A erótica como caminho alógico para o Absoluto
Em Platão, o tema da beleza não se liga ao tema da arte (imitação de mera aparência, que não revela a beleza inteligível),' mas vincula-se ao tema do Eros e do amor, entendido como força mediadora entre o sensível e o supra-sensível, força que dá asas e eleva, através dos vários graus da beleza, à Beleza meta-empírica existente em si. E como, para os gregos, o Belo coincide com o Bem ou, de certa forma, representa um aspecto do Bem, o Eros é uma força que eleva ao Bem e a erótica se revela um caminho a-lógico que conduz ao Absoluto. A análise do Amor situa-se entre as mais esplêndidas análises que Platão nos deixou. O Amor não é nem belo nem bom, mas é sede de beleza e bondade. O Amor, portanto, não é Deus (somente Deus é sempre belo e bom) nem homem. Não é mortal nem imortal. E um daqueles seres demoníacos “intermediários” entre o homem e Deus. Assim, o Amor é “filó-sofo” no sentido mais denso do termo.
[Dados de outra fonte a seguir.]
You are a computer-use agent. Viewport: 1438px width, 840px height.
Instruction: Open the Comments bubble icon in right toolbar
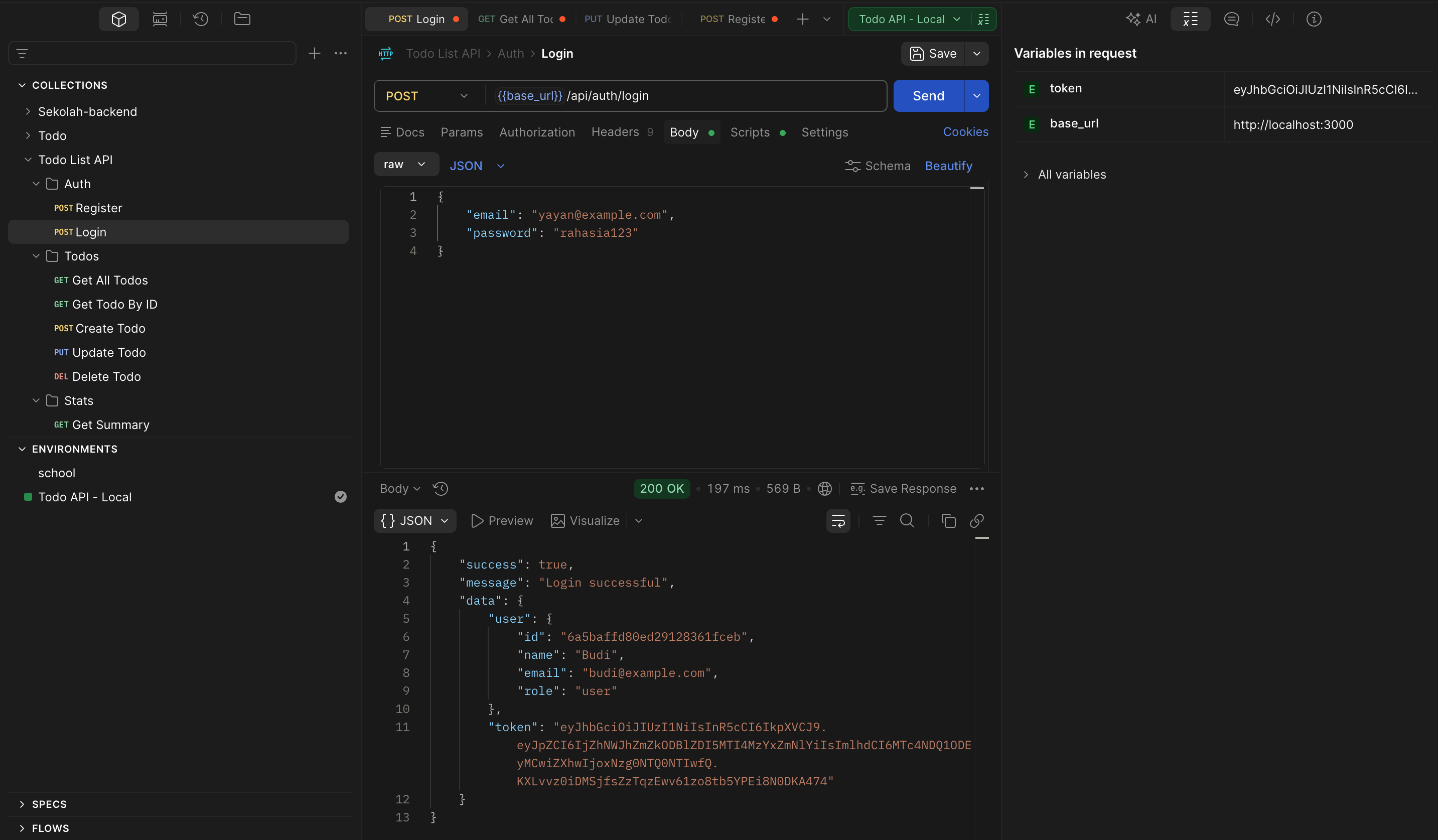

Asophia,ou seja, a sabedoria, é algo que só Deus possui; a ignorância é propriedade daquele que está totalmente distante da sabedoria; a “filo-sofia”, ao contrário, é apanágio daquele que não é nem ignorante nem sábio, daquele que não possui o saber mas a ele aspira, daquele que sempre busca alcançá-lo e,tendo-o alcançado, percebe que ele lhe foge novamente para que, como amante, continue a procurá-lo.
O que os homens comumente denominam amor não representa senão pequena parte do verdadeiro amor: o verdadeiro amor é desejo do belo, do bem, da sabedoria, da felicidade, da imortalidade, do Absoluto. O Amor dispõe de muitos caminhos que conduzem a vários graus de bem (toda forma de amor é desejo de possuir o bem definitivamente). O verdadeiro amante, porém, é aquele que sabe percorrer esses caminhos até o fim, até chegar à visão suprema, ou seja, até chegar à visão do belo absoluto.
a) O grau mais baixo na escala do amor é o amor físico, que consiste no desejo de possuir o corpo belo para gerar no belo um outro corpo. ‘Esse amor físico já constitui desejo de imortalidade e eternidade, "... porque a geração, realizada na criatura mortal, é perenidade e imortalidade”.
b) Depois, existe o grau dos amantes que se mostram fecundos, não quanto aos corpos mas quanto às almas, portadores de germes que nascem e crescem na dimensão do espírito. Entre os amantes na dimensão do espírito se encontram, numa escala de progressão ascensional, os amantes das almas, os amantes da justiça e das leis, os amantes das ciências puras.
c) Finalmente, no ápice da escala do amor, encontra-se a visão fulgurante da Idéia do Belo em si, do Absoluto.
No Fedro, Platão aprofunda ulteriormente o problema da natureza sintética e mediadora do amor, vinculando-o à doutrina da reminiscência. Em sua vida pré-terrena junto aos deuses, a alma contemplou o Hiperurânio e as Idéias. Posteriormente, perdendo as asas e precipitando-se nos corpos, tudo esqueceu. Entretanto, embora com muito esforço, ao filosofar, a alma “se recorda” das coisas que um dia contemplou. Este “recordar-se”, no caso específico da Beleza, se verifica de modo totalmente especial, porquanto somente a Idéia do Belo, entre todas as outras Idéias, recebeu o privilégio de ser “extraordinariamente evidente e amável”. O reflexo da Beleza ideal no belo sensível inflama a alma, que se vê tomada pelo desejo de voar e voltar para o lugar de onde desceu. Esse desejo se identifica com o Eros que, com o anseio do supra-sensível, faz despontar na alma suas antigas asas e a eleva ao mundo das Idéias.
O amor (“o amor platônico”) é nostalgia do Absoluto, tensão transcendente para o mundo meta-empírico, força que impulsiona para o retomo à nossa existência originária junto aos deuses.